E’ una storia che non si può archiviare.

L’improvviso ricovero di papa Francesco al Gemelli, fine marzo scorso, e poi il susseguirsi delle cerimonie pasquali hanno oscurato in quei giorni un evento cruciale: le dimissioni del gesuita Hans Zollner dalla Commissione pontificia per la tutela dei minori, che lui stesso aveva contribuito a fondare.

Nel mondo vaticano padre Zollner è stato per quasi un decennio l’instancabile promotore di iniziative per spingere gli episcopati a non ignorare la gravità del fenomeno degli abusi sessuali e a comprendere la necessità di organizzare strutture per affrontare i problemi che ne derivano. Dall’ascolto delle vittime all’importanza di indagare sul fenomeno, all’urgenza di curare le ferite derivanti dalle violenze.

Zollner, direttore dell’Istituto di Antropologia dell’università Gregoriana, benché in modo riservato, è stato elemento propulsore di quella Commissione per la tutela dei minori che Francesco ha creato, affidandone la guida al cardinale statunitense Sean O’Malley, e che con la riforma della Curia voluta dal papa è stata inserita addirittura nella struttura del Dicastero per la Dottrina della fede.

Quando si è sparsa la notizia, un comunicato della commissione ha sottolineato espressamente il contributo di Zollner nell’attuare molti dei suoi progetti e programmi, culminati nel vertice mondiale dei presidenti delle conferenze episcopali convocato da Francesco nel febbraio 2019. Il religioso è stato definito “ambasciatore della salvaguardia” dei minori nel mondo.

Il neo della vicenda sta, però, nel fatto che Zollner non è andato in pensione, ma si è dimesso esprimendo critiche precise.

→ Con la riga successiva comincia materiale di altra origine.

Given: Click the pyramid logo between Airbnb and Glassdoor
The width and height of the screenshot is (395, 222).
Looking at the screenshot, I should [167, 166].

A suo parere non è chiaro il rapporto tra la commissione e il Dicastero per la Dottrina della fede. Non è chiaro in che maniera vengano selezionati i membri che ne fanno parte e quali siano rispettivamente i loro ruoli. Non è chiaro nemmeno, aggiunge il religioso, in che maniera vengano gestiti i fondi della commissione. La critica più rilevante, tuttavia, riguarda la mancanza di “trasparenza sulle modalità di decisione all’interno della commissione”. Troppo spesso, rileva Zollner, “ai membri sono state fornite informazioni insufficienti e comunicazioni vaghe riguardo al modo in cui sono state prese alcune decisioni”. Parole pesanti. E il pensiero corre ad una situazione eclatante, che finora in Vaticano non ha trovato spiegazioni e che resta un interrogativo per l’opinione pubblica, specie cattolica: il caso Rupnik.

Marko Rupnik, gesuita, è un artista (autore di mosaici) e teologo sloveno molto apprezzato in Vaticano, beniamino delle alte gerarchie ecclesiastiche durante tre pontificati. In gran parte sua è la decorazione musiva della cappella “Redemptoris Mater” nel palazzo apostolico, dove si predicano gli esercizi spirituali alla presenza del pontefice durante la quaresima. Suoi mosaici si trovano in basiliche, chiese e santuari a Fatima, San Giovanni Rotondo, Lourdes, Madrid, Santo Domingo, Cracovia, Washington e molti altri luoghi ancora. Un “artista e predicatore di corte”, lo si sarebbe definito nel Rinascimento.

Negli ultimi anni però si sono moltiplicate nei suoi confronti denunce di abusi sessuali (con adulti). Casi precisi, che la Congregazione per la Dottrina della fede non ha rigettato come falsi ma ha considerato prescritti.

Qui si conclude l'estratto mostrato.